A common misconception is that declaring shared variables as volatile is sufficient for ISR safety. volatile prevents the compiler from caching a register across sequence points and ensures each access generates a load/store instruction. However, volatile does not prevent the hardware from reordering memory accesses.

volatile uint32_t head;  // Compiler won't optimize away loads/stores,
                         // BUT the CPU may still reorder them!

Always combine volatile with appropriate memory barriers. volatile handles the compiler; barriers handle the hardware.

When You Need More Than SPSC

The lock-free pattern described here is safe only when there is exactly one writer per index variable. If you have:

Multiple ISRs writing to the same buffer (multi-producer): Use atomic compare-and-swap (LDREX/STREX on ARM) or fall back to critical sections.
Multiple tasks reading from the same buffer (multi-consumer): Same as above—atomic operations or mutexes.
Single producer, single consumer: SPSC ring buffer with DMB barriers—no atomics needed.

For MPMC (multiple producer, multiple consumer) scenarios, ARMv8-A provides LSE atomic instructions (LDADD, LDEOR, etc.) that offer better scalability than exclusive monitor-based loops.

Testing and Verification

Lock-free algorithms are notoriously difficult to test because failures are timing-dependent. Strategies that help:

Stress test at maximum interrupt rate: Feed data as fast as the peripheral allows; any race condition will eventually manifest.
Enable all compiler optimizations: Race conditions often only appear at -O2 or higher, where the compiler reorders and optimizes aggressively.
Use a logic analyzer: Verify that no bytes are dropped or duplicated under sustained load.
Check the DSB before WFI: If your main loop enters sleep after draining the buffer, add a DSB before the WFI instruction to ensure all memory writes are visible before the processor suspends execution.

Conclusion

The lock-free SPSC ring buffer is one of the most useful patterns in embedded systems programming. It decouples interrupt processing from application logic with zero interrupt latency overhead and zero risk of deadlock. The implementation is small—under 30 lines of C—but it depends on a correct understanding of memory ordering on modern processors.
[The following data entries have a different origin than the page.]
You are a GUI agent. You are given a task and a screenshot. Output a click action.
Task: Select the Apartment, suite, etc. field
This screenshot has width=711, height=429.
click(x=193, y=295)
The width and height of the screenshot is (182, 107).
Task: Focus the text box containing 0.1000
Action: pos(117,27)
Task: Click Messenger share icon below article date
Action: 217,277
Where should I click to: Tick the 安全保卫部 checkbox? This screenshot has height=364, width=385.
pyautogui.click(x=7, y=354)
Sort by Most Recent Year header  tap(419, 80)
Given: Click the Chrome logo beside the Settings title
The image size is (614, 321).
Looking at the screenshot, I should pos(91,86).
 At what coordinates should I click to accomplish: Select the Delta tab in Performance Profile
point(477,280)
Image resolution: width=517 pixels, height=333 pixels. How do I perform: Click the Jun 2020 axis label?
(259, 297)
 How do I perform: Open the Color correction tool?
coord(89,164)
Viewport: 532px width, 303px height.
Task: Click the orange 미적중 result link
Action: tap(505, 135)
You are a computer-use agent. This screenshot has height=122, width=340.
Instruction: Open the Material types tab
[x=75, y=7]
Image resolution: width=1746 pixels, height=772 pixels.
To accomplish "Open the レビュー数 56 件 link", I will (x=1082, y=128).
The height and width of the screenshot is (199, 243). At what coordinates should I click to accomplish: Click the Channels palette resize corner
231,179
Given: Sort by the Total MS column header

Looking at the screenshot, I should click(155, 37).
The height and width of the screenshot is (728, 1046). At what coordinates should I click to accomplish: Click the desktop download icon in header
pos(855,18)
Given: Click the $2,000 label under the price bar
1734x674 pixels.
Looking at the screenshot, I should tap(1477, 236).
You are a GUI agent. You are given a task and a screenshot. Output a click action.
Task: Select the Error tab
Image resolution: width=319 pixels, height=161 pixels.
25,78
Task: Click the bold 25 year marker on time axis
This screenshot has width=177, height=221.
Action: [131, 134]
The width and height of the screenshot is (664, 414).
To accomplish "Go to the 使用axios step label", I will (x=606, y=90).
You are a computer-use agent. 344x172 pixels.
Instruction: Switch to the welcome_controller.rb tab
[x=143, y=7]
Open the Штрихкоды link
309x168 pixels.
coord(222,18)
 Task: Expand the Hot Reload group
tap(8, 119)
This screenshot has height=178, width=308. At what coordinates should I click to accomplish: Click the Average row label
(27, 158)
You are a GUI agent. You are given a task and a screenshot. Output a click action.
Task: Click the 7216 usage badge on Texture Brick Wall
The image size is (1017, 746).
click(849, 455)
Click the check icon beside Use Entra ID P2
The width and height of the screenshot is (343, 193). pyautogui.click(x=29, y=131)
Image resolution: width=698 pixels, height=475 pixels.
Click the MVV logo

The key takeaways: declare shared indices as volatile to prevent compiler reordering, insert __DMB() barriers to prevent hardware reordering, enforce single-writer ownership of each index variable, and resist the temptation to add more synchronization than the pattern requires. When applied correctly, this technique scales to any number of producer-consumer pairs in your firmware, from UART drivers to DMA completion handlers to custom event queues.